*** DATA Section Begins ***
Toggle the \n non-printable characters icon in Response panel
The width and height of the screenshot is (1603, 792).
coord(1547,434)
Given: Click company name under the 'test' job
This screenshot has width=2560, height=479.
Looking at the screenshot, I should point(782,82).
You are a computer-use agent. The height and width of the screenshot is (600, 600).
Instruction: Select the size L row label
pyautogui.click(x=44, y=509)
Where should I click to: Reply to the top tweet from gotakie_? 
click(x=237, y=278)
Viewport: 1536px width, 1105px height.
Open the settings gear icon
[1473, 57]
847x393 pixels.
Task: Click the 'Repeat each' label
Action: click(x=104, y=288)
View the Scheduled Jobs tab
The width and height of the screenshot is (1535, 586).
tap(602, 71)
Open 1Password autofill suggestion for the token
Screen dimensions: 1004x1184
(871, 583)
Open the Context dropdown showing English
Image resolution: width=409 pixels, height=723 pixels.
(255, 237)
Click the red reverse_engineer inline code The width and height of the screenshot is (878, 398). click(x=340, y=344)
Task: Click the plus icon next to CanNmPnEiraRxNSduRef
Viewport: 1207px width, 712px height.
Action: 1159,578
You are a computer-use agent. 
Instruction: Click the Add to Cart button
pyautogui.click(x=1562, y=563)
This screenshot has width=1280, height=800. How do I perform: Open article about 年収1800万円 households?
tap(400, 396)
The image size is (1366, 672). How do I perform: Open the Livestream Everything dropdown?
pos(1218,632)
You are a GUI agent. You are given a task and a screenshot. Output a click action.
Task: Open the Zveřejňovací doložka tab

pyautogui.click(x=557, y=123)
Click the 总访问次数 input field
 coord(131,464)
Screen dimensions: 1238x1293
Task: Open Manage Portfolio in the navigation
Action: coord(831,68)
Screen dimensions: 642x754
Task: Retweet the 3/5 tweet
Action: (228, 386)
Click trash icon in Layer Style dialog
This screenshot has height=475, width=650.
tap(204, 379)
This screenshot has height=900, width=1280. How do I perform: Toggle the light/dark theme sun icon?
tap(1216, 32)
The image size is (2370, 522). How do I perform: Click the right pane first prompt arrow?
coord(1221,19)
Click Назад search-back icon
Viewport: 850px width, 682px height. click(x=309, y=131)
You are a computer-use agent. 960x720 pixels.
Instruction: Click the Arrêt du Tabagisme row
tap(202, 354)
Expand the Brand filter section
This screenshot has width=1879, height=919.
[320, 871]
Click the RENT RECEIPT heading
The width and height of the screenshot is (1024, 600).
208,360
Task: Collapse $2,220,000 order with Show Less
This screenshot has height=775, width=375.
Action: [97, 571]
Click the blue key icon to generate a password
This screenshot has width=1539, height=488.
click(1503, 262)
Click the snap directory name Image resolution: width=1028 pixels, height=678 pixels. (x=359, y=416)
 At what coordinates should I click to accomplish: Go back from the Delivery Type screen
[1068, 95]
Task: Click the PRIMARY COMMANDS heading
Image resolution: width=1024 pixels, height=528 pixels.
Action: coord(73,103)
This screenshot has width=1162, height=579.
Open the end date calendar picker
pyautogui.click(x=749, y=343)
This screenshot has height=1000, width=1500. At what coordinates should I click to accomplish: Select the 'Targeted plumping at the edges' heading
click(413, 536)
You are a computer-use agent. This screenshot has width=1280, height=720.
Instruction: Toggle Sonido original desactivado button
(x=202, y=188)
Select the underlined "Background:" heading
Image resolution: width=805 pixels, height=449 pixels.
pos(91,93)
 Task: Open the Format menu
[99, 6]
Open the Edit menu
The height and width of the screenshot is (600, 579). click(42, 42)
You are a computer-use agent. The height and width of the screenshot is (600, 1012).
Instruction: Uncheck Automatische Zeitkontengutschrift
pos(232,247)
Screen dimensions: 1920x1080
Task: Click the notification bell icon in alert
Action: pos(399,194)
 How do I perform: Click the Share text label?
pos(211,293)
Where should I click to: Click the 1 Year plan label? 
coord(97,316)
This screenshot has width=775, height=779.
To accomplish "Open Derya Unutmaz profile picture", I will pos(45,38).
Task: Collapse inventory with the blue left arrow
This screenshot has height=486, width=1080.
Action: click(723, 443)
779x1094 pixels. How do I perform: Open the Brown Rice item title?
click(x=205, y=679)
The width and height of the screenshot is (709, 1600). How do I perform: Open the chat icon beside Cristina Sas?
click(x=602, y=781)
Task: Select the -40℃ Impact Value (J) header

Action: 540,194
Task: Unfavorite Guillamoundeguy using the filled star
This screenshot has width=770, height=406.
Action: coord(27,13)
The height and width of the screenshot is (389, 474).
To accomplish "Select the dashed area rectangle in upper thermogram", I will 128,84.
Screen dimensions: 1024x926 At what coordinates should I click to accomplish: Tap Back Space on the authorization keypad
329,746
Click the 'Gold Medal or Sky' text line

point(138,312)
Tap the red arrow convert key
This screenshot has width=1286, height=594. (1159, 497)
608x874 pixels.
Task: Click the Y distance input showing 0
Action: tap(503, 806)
*** DATA Section Ends ***
__WHAT TO WORK ON__
Which lines of the entries above contain the string "computer"? Copy each one.

__ANSWER SECTION__
You are a computer-use agent. The height and width of the screenshot is (600, 600).
You are a computer-use agent. 
You are a computer-use agent. 960x720 pixels.
You are a computer-use agent. This screenshot has width=1280, height=720.
You are a computer-use agent. The height and width of the screenshot is (600, 1012).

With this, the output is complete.